Demonstration tries to raise awareness of Venezuela's deadly street protests

February 22, 2014|By Sameea Kamal,
  • Demonstrators gathered Friday outside Disney Hall to hold a vigil for Venezuela, the native country of L.A. Phil conductor Gustavo Dudamel. (Michael Robinson Chavez / Los Angeles Times)
Demonstrators gathered Friday outside Disney Hall to…

As massive demonstrations — some deadly — continued for the 10th day in Venezuela both in support of and against that country’s president, Nicolas Maduro, protests sprung up Saturday in the United States, including in La Cañada Flintridge.

“Our main purpose is not to encourage violent demonstrations in Venezuela. We just want the government to hear our pleas,” said Luis Carasquero, a 23-year-old USC graduate student and La Cañada resident.

“They’re living in a country where you don’t have rights, you don’t have toilet paper, you don’t have essential things and the government refuses to listen to their demands.”

The local event, held at Memorial Park, was set to coincide with the national “#SOSVenezuela” campaign, organized by a group of Venezuelans living in the United States called Jovenes Independientes — Independent Youth — from 11 a.m. to 1 p.m. in an effort to raise awareness about the situation.
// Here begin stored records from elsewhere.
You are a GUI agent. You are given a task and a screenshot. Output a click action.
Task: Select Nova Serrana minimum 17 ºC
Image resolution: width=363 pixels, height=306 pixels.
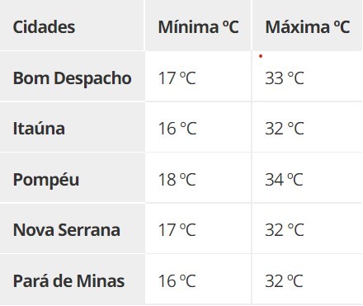[x=177, y=230]
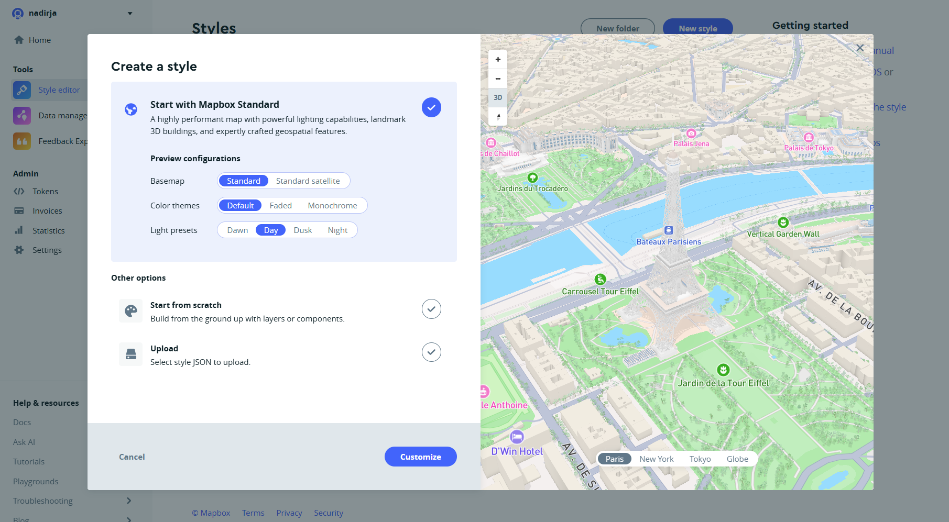Select the Upload option checkmark
949x522 pixels.
click(x=431, y=352)
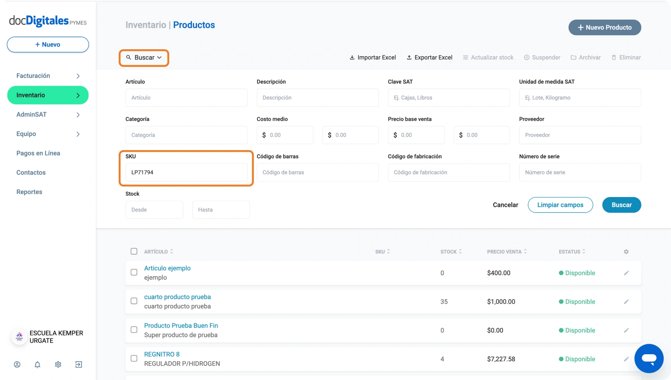This screenshot has width=671, height=380.
Task: Click pencil icon for REGNITRO 8 row
Action: click(626, 359)
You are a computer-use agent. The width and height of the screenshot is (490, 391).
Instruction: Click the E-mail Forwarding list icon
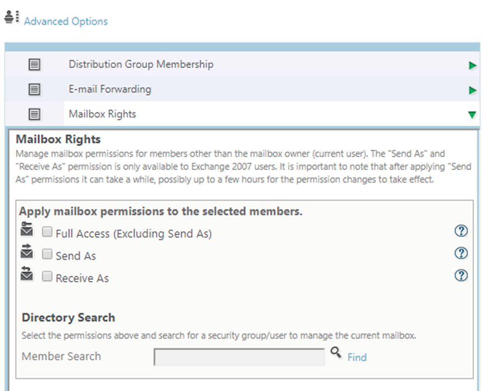(35, 89)
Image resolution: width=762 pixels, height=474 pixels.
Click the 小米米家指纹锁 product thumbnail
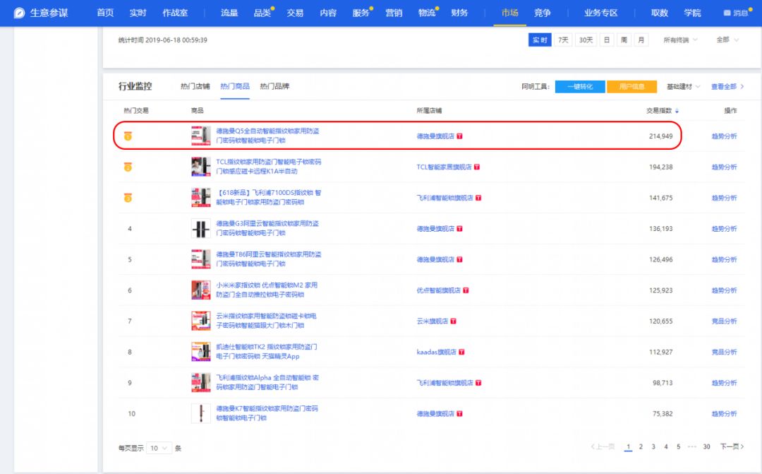point(201,290)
Carasquero’s mother, Maria Ferrer, said she was particularly concerned about misinformation, as the Venezuelan government was denying access to news media and Twitter.


About 10 people turned out for the protest, carrying signs, the country’s sports jerseys and with faces painted with red, yellow and blue to match the Venezuelan flags they carried.

La Cañada resident Tom Peitzman was one of the attendees.

“It’s been interesting finding out how many people are aware of what’s going on and how many people are not aware of what’s going on,” he said. “I think that’s what Luis is trying to do, just raise awareness. To let people know there are people out there who are struggling and suffering who don’t need to be, and I think it’s important to try and support causes like this.”

Carasquero heard about the campaign through Facebook and Twitter. While a larger demonstration was taking place in downtown Los Angeles, he decided to organize a local event where his friends and family could take part..

That included his grandfather, Luis Ferrer, who came to California from Venezuela a week ago in the midst of the civil unrest for a three-week visit with his wife.